Saat ini, Glenn mengungkapkan sudah memiliki sponsor terkait dengan ajang balapan atau latihan, sehingga tidak merogoh kantong sendiri.
Namun, kondisi tersebut berbeda pada awal-awal berkarier. Meskipun berasal dari keluarga pembalap, biaya tentu menjadi salah satu tantangan yang harus dihadapi pada masa-masa awal. Dalam perjalanan karier balapan, dia memulainya dari olahraga jet ski.
Dirinya menekuni olahraga balap di atas air itu sejak usia 6 tahun dan berakhir pada 2010. Kompetisi terakhirnya adalah kejuaraan dunia King’s Cup yang diselenggarakan di Thailand. Usai kejuaraan tersebut, sang ayah memintanya untuk masuk balap mobil.
“Keluarga saya, kebetulan bapak saya, kakak saya, om saya semua pembalap mobil. Akhirnya orang tua saya bilang kenapa enggak mencoba balap mobil saja biar kita balapannya satu keluarga bareng-bareng. itu awalnya,” ujarnya.
Ketika berpindah dari balap jet ski menuju balap mobil, Glenn mengaku harus memulai dari nol terkait kemampuan dan penguasaan kendaraan. Sebab, tidak ada hubungan antara kedua olahraga tersebut.

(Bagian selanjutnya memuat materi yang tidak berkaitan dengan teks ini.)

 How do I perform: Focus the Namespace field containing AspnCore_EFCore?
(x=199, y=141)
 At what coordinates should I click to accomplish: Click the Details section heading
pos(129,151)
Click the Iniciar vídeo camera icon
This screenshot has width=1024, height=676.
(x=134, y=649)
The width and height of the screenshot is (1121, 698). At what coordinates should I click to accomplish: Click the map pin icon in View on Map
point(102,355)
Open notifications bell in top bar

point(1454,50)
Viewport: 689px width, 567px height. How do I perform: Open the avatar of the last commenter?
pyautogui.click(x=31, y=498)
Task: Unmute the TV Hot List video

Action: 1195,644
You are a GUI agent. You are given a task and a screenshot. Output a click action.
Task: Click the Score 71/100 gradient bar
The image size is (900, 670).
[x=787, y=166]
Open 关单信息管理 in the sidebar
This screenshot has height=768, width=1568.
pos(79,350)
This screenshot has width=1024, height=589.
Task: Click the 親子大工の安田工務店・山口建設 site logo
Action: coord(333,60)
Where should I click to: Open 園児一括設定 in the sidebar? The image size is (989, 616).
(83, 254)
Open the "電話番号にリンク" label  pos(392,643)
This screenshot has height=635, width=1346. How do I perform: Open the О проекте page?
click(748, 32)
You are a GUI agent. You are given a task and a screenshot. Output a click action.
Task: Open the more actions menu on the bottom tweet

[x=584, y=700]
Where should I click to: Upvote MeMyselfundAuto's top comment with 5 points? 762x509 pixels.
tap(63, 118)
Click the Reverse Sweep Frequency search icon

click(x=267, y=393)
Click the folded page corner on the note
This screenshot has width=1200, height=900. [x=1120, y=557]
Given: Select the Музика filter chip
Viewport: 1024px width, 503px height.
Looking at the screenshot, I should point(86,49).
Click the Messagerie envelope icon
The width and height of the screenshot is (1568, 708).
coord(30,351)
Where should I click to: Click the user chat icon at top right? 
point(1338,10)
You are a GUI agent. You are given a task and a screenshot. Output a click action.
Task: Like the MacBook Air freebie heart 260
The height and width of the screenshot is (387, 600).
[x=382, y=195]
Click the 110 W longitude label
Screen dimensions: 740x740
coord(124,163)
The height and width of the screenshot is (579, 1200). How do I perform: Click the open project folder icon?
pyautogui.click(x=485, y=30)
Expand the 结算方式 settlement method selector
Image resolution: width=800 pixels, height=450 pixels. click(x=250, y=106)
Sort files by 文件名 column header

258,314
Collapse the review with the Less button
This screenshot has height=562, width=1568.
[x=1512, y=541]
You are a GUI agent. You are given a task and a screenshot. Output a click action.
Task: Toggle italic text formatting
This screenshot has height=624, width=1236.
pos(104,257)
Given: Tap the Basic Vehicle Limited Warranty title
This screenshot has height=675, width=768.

Meskipun begitu, ada modal yang dimiliki dari jet ski yang sangat bermanfaat untuk balapan mobil, yakni keberanian. Dia menuturkan balapan jet ski tidak memiliki pengaman yang begitu tinggi seperti di balap mobil.
Sang ayah Glenn pun meminta pembalap Indonesia Haridarma Manopo untuk mengajarinya tentang balap mobil. Pada 2011, Glenn mulai balap reli sampai 2022. Kemudian pada 2023, mulai masuk balapan touring.
Satu tahun berselang, dia mendapatkan “pinangan” dari tim Tufflift Racing untuk berlaga di ajang TCR Australia dengan mengendarai mobil Audi. Kemudian, pada 2025, dia bersama tim Tufflift Racing menggunakan mobil McLaren untuk mengikuti ajang GT4 Australia.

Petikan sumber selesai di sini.